**Supplied entries:**
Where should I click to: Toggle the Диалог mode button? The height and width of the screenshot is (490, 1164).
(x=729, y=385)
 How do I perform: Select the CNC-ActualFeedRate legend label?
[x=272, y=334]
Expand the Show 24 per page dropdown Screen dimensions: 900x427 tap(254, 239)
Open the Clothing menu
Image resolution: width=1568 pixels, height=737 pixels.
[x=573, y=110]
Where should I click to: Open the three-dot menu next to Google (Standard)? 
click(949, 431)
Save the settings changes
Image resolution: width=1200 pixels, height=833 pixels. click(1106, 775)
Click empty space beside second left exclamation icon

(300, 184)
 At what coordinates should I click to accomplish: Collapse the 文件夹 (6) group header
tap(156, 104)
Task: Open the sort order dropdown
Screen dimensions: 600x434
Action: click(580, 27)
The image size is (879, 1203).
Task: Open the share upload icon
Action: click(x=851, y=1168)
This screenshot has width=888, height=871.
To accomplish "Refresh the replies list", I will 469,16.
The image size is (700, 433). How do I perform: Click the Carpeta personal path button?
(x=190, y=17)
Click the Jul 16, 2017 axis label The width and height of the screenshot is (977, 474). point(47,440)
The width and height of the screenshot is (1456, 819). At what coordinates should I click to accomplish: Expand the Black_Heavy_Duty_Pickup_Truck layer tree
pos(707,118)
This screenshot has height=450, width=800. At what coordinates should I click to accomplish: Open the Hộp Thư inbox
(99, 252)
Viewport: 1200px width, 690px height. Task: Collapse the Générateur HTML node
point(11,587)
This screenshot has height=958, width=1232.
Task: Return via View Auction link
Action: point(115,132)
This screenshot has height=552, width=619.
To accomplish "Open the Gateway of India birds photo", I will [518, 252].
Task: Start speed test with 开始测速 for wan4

**To do:** Within the entries above, find every line where the string "will" occurs, and copy it.

**Exercise solution:**
To accomplish "Refresh the replies list", I will 469,16.
To accomplish "Open the Gateway of India birds photo", I will [518, 252].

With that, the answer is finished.